Aslında sadece Balyoz için değil, daha önce yargıya intikal eden
Ergenekon Terör Örgütü,
İrticayla Mücadele
Eylem Planı ve
Kafes Eylem Planları için de benzer şeyler söylendi. Sanki Türkiye'de hiç darbe olmamış gibi güçlü bir karşı atak başlatıldı. Oysa hepimiz biliyoruz ki her on yılda bir yapılan darbelere neredeyse alıştık.
Son 60 yılı bir düşünün… İki büyük darbe üç de darbevari
muhtıra yaşadı bu
ülke… 60 ve 70'lerde askerin önlediği
Talat Aydemir ve
Cemal Madanoğlu'nun 9
Mart darbe girişimlerini ve 1993 yılında yaşananları da sayarsak sayı çok daha fazla…
Sivil iktidarlara askerlerin sözlü yazılı müdahalelelerini de bir yana bırakıyorum. Sicili
temiz olmayan darbe üreten bir askeri bürokratik yapımız var.
Peki, bu yapı içinde birileri 2000'lerde hiç darbe düşünmedi mi?
O zaman dönemin
Genelkurmay Başkanı
Orgeneral Hilmi Özkök adı geçtiğinde
sivili veya asker darbeseverler neden öfkeleniyor? Yoksa şöyle mi yaklaştılar; "Şu AKP kör topal Türkiye'yi idare ediyor lütfen darbe yapmayalım"
Asker de siyasetçi de bir kısım medya da biliyor ki, o yıllarda askerler "darbe hazırlığı", sivil uzantıları da "darbe olacak" beklentisi içindeydi. Boşuna mıydı "Genç subayların rahatsız"lığı… .
Şimdi gözümüzün içine baka baka
Gölcük Donanma Komutanlığı'nda çıkan bavul dolusu belge "sahte" deniyor. Bırakın belge ve bilgileri sadece dönemin 1'inci
Ordu Komutanı Çetin Doğan'ın o dönemki konuşmaları bile vicdanlarda darbecileri "mahkûm" etmeye yetiyor.
Bu arada o yıllarda Çetin Doğan'la
Selimiye Kışlası'nda hangi sivil siyasetçilerin görüştüğünü, bugün o siyasetçilerin ne yaptıklarını doğrusu merak ediyorum. Belki ileride onları da öğreneceğiz…

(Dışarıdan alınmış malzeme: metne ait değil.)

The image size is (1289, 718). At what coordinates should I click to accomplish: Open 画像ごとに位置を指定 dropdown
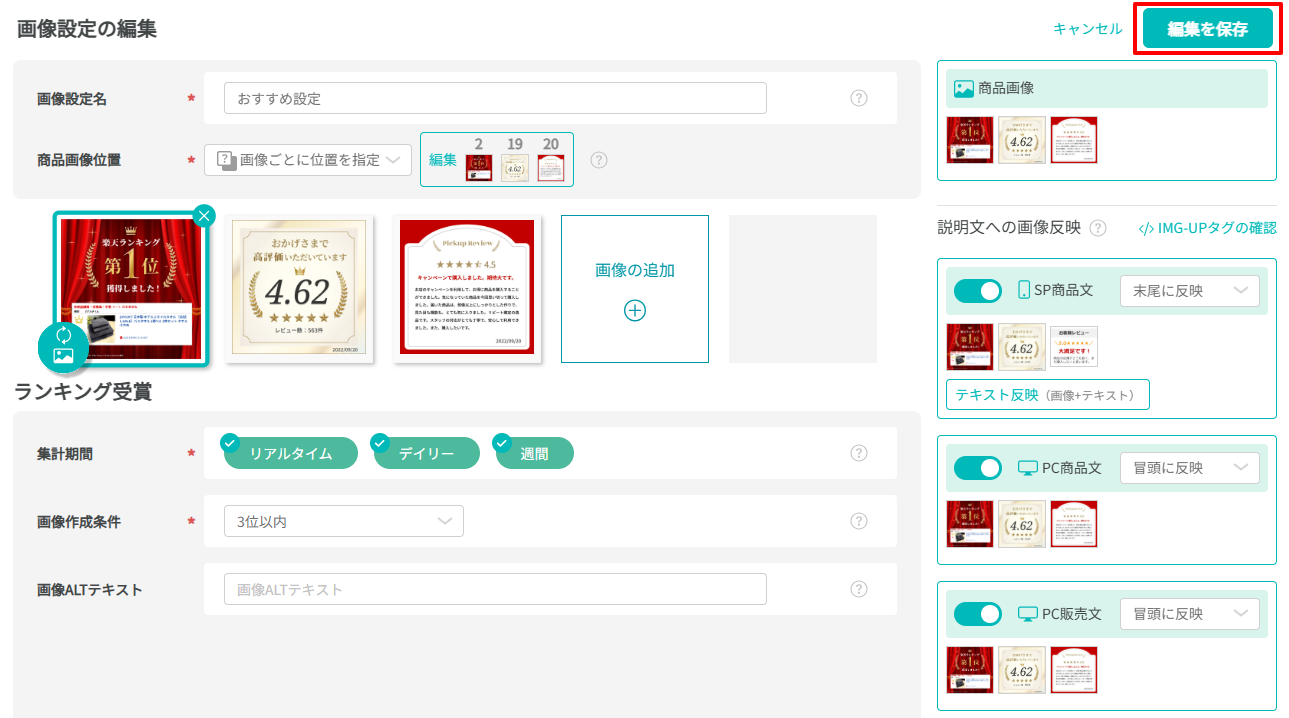pos(308,160)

Sivil siyasetçilerin bugünkü tavrına gelince… Ortada yargının yürüttüğü bir
soruşturma var ve bunun gereği olarak 163 asker hakkında
tutuklama kararı veriliyor.
Türkiye'de ilk kez sivil bir irade şapkasını alıp gitmiyor, adı darbelere karışanları yargı önüne çıkartıyor. Belki iktidarın darbelere karşı tavrı herkesi memnun etmeyebilir ama "tarihi" bir adım attıkları çok açık.
Muhalefetin darbelerle yüzleşmeye giden bu süreçte sivilleşmeden yana tavır koyması gerekiyor.
"Yeni
CHP" Genel Başkanı Kemal Kılıçdaroğlu'nun, darbelere karşı çıkıp, darbe girişimleri karşısında "ikircikli" tutum alması şaşırtıyor. Ayrıca geçmişte darbe mağduru olmak ne yazık ki "darbelere karşı durmak" anlamına gelmiyor.
Oysa aynı konuda MHP Genel Başkanı Devlet Bahçeli'nin tavrı çok net: "Asker içinde darbelere karışan varsa ayıklansın…"
BDP ve HAS PARTİ de aynı şeyi yaptı.
Sivil siyasetin, darbeler ve darbe girişimleri karşısında ikircikli olmaya hakkı yok. Türkiye'nin normalleşmesi için siyasetin netleşmesi gerekiyor.